- Origin: Chimbote, Peru
- Genres: Latin ballad, psychedelic pop
- Years active: 1973–present
- Members: Hugo Acuña; Dubbie Acuña; Richie Acuña; Kike Gamez; Victor Hugo Acuña Jr.;
- Past members: Luis Alberto “Rabanito” Rios; German Laos; Cesar Vargas; César Acuña; Tommy Lamas; Tito Cerna; Jorge Luis Príncipe; Miguel Moreno; Juan Vasquez; Adan Zavaleta; Guillermo Araujo; Raul Padilla; Aldo Guibovich; Fernando Arias; Gustavo Cano;

= Los Pasteles Verdes =

Peruvian Latin pop group

Los Pasteles Verdes was a Latin pop group most popular in the 1970s.

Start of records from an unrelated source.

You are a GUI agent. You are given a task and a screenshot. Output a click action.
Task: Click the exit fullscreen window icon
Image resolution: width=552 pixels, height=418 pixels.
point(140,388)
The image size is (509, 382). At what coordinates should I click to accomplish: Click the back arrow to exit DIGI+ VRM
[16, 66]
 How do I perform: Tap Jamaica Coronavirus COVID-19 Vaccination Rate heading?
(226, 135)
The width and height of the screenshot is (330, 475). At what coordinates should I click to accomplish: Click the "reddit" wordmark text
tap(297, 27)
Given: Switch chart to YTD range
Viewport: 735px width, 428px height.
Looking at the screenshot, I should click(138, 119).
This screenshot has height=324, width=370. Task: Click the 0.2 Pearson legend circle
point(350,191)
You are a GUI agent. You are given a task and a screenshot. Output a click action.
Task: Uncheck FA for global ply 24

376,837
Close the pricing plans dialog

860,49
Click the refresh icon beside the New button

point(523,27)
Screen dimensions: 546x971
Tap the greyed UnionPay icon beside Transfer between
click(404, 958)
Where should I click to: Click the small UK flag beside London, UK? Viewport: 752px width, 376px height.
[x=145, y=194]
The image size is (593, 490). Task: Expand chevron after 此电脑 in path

They originated in Chimbote, Peru, but performed for many years in Mexico.

==History==
Los Pasteles Verdes was founded by guitarist Víctor Hugo Acuña and keyboardist Cesar Acuña, who are brothers; they had previously played together in The Jeekstones and Los Benkers. In 1973 they formed Los Pasteles Verdes with Singers: Aldo Guibovich, German Laos, drummer Jorge Luis Principe, bassist Miguel Moreno, and percussionist Juan Vásquez. Their first hit, a success across Latin America, was "Angelitos Negros", which preceded the release of their debut Recuerdos de Una Noche. Among their later hits were "Hipocresia" and "Esclavo y Amo".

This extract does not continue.